Главным архитектором Москвы назначен 35-летний Сергей Кузнецов, соратник и деловой партнер Сергея Чобана — самого и, возможно, единственного по-настоящему востребованного русского архитектора в Европе. И. о. директора НИИ Генплана Москвы назначена Карима Нигматулина. Нигматулина с отличием окончила знаменитый Массачусетский технологический институт. Затем поработала три года в элитном научном отряде Билла Гейтса в Сиэтле. И. о., как мне думается, все-таки потому, что Кариме еще не исполнилось 30 лет.
Политехнический музей Москвы закрыт на реконструкцию. На его месте будет Музей науки. Он должен стать одним из самых важных и технологически продвинутых музеев мира (бюджет около $1 млрд). Директором нового Политеха назначена почти ровесница Нигматулиной Юлия Шахновская, руководившая на стадии становления московским Центром современной культуры «Гараж». Если все получится, Музей науки будет самым знаменитым в мире музеем Москвы. Пока этот статус принадлежит ГМИИ им. Пушкина, где вечную Ирину Антонову сменила Марина Лошак, которая еще несколько лет назад считалась звездой неофициальной художественной жизни Москвы.
Если кто-то куда-то отлучался на несколько лет, потеряв связь с внешним миром, напомню и о Сергее Капкове, сподвижнике и культур-прорабе Романа Абрамовича. Капков за несколько лет превратил московский Парк Горького из излюбленного места встреч депутатов «Балтики №9» в цитадель хипстеров, а на самом деле — в современный городской парк.

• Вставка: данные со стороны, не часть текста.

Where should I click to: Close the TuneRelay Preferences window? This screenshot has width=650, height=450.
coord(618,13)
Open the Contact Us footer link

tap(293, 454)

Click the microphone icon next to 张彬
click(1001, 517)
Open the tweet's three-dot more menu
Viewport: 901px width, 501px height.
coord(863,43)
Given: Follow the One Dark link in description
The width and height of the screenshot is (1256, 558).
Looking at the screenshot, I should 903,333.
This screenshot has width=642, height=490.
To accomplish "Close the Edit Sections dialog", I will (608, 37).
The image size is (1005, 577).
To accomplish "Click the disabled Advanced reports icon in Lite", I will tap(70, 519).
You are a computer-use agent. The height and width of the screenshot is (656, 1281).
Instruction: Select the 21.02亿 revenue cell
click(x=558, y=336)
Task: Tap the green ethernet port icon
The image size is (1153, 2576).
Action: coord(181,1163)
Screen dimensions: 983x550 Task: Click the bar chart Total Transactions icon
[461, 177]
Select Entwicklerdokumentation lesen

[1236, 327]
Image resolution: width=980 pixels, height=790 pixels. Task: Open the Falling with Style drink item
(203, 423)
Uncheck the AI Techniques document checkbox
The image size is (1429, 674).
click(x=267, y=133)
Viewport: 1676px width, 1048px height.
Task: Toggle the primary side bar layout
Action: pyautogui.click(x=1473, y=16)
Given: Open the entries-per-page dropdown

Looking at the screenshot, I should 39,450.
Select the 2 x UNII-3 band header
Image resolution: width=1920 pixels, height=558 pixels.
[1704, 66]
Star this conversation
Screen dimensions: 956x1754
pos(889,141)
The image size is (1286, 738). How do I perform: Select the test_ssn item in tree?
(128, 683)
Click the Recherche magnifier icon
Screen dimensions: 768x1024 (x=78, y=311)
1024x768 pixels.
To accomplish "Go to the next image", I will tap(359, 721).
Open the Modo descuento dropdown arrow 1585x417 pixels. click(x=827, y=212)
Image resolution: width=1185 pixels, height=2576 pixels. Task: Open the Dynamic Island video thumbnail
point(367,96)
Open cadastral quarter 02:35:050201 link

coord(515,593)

Пока Алексей Навальный теснит, атакует власть, готовя политическую революцию в России, сама власть то ли по неосторожности, то ли, наоборот, повинуясь инстинкту самосохранения, запустила механизм смены элит эволюционным путем. Отдел культуры во всяком случае, как мы видим, уже разгерметизирован.
Проблема заключается в том, что никакого отдела культуры не существует. Отдел культуры был в ЦК КПСС. Еще отдел культуры функционирует в очень несовременных газетах. Вообще слово «культура» неплохо хотя бы ненадолго извлечь из употребления. Оно изрядно дискредитировано русской практикой последних 50 лет, когда культура существует в гетто, где тонкие люди делают возвышенные телодвижения. В этой практике культура низведена до уровня досуга. Досуг. Недорого.
Дорого, дорого, очень дорого — миллиарды и миллиарды — именно столько стоят стратегии, вверенные Кузнецову и Нигматулиной.
Эдуард Бояков, назначенный губернатором Гордеевым комиссаром культурной революции/эволюции в Воронеже, имея в виду девальвацию слова «культура», использует термин «семиотический уровень цивилизации». То есть знаковый. Потому что дизайн палатки, торгующей гамбургерами, — это знак. И Марина Лошак в Пушкинском — это знак. И архитектура — это знак. Причем знак самый важный и самый мощный. Знаки создают пространство, меняют пространство, а вместе с ним время и власть. Так во всяком случае было на двух самых крутых поворотах русской истории в ХХ веке. В 1917-м и в 1991-м. Русская культура начала ХХ века была пронизана ненавистью и презрением к самодержавию. Поздняя советская культура почти насквозь была антисоветской.
Стилистическое, идеологическое несовпадение новых генералов культурной политики и верховной власти России — драматически непреодолимо. Если власть не понимает важности этого несовпадения, трактуя его только как расхождения в области вкуса, то эту снисходительность к «культуре» можно признать ее роковой ошибкой. Если же верховная власть осознает решающее значение знаков цивилизации, то, очевидно, она вдохновляется китайским примером, где никакой разгул урбанистики и цветение артистических кластеров пока никак не сказываются на твердости рук рулевых КПК. Ну вот мы и посмотрим, какой цивилизации принадлежит Россия. В евроатлантическом мире культура, знаки целиком определяют характер власти.
А лучше, конечно, и смотреть, и что-то самим делать, чтобы наконец решающим образом определиться с ориентацией России.